## WHAT IS NEEDED
Copy every line below where the string "radio" is found.

## DATA RECORDS
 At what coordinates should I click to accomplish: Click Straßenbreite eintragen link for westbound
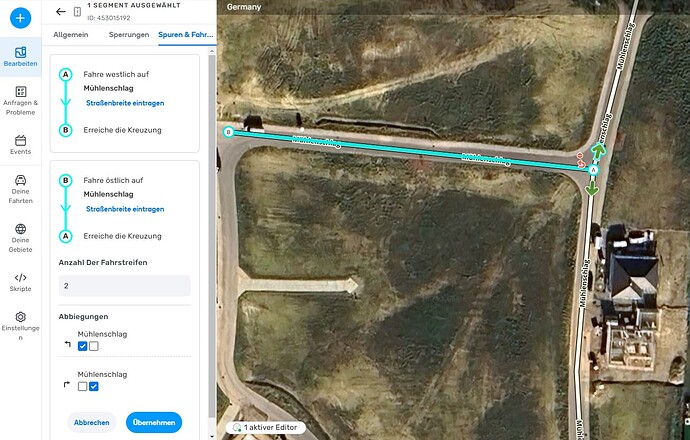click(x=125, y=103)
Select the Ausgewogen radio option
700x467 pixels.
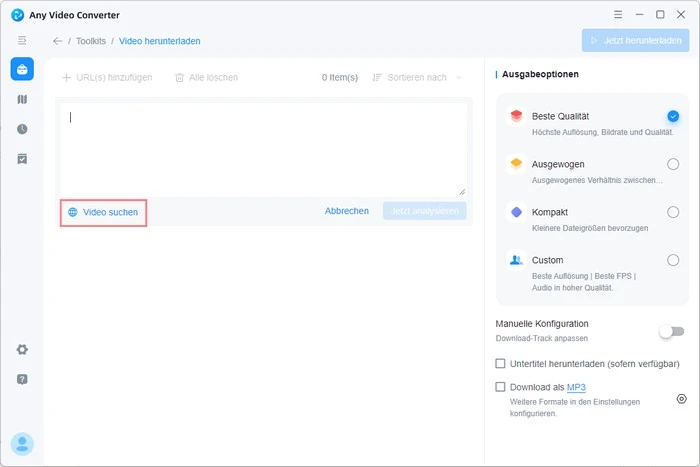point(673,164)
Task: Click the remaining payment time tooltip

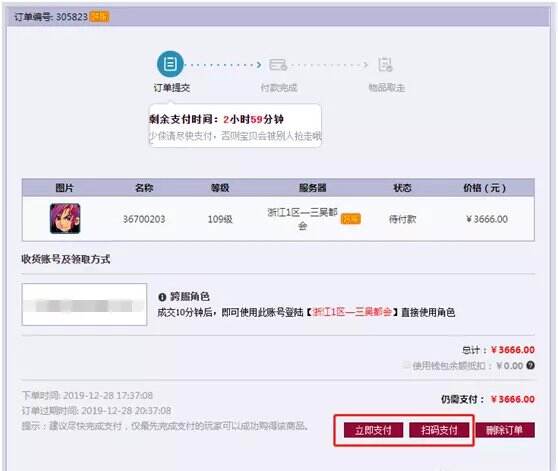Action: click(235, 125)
--
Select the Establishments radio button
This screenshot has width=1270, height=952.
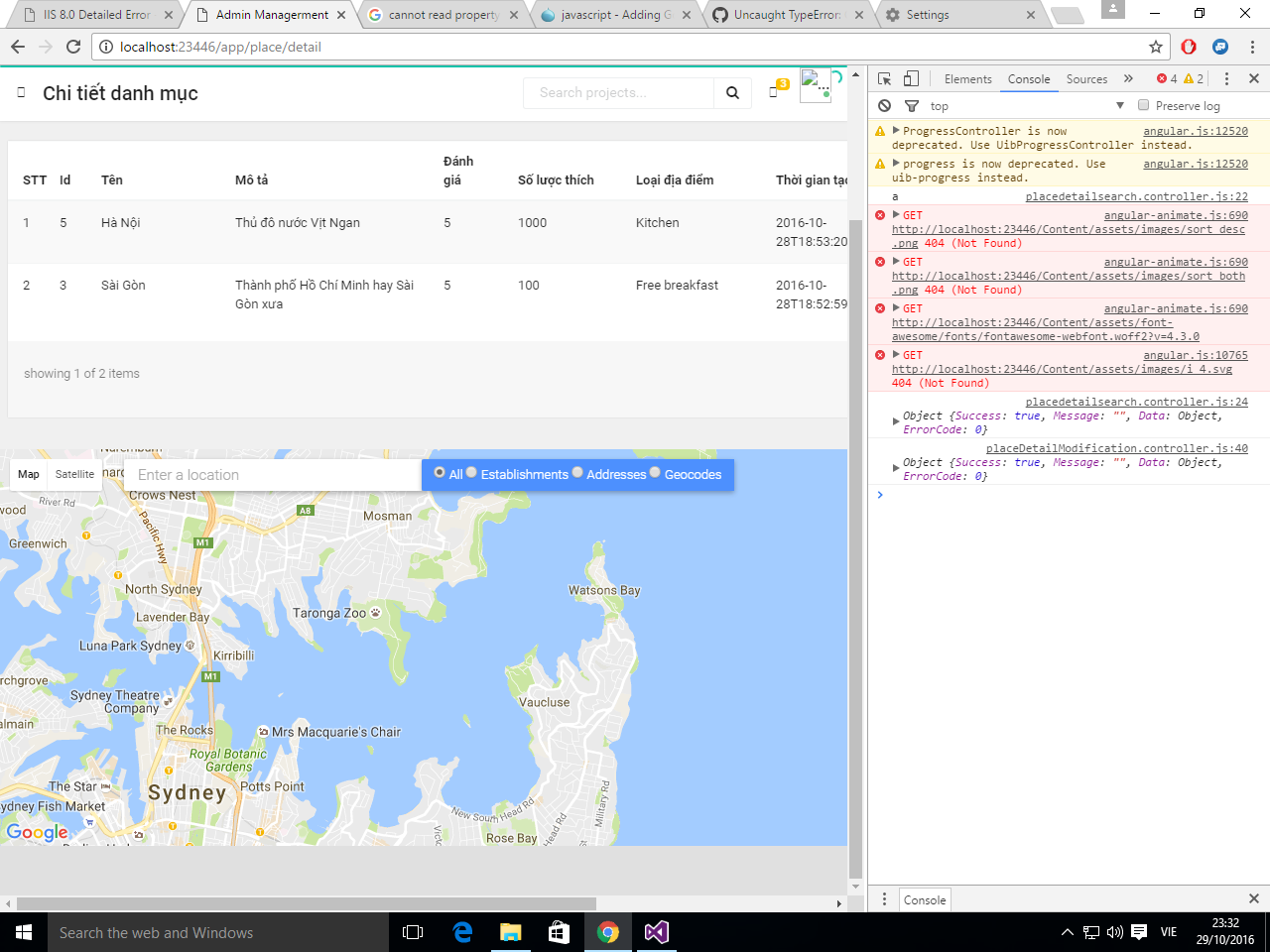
* * *
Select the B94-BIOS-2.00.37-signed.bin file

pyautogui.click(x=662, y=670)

## TASK ANSWER
Select the Ausgewogen radio option
Select the Establishments radio button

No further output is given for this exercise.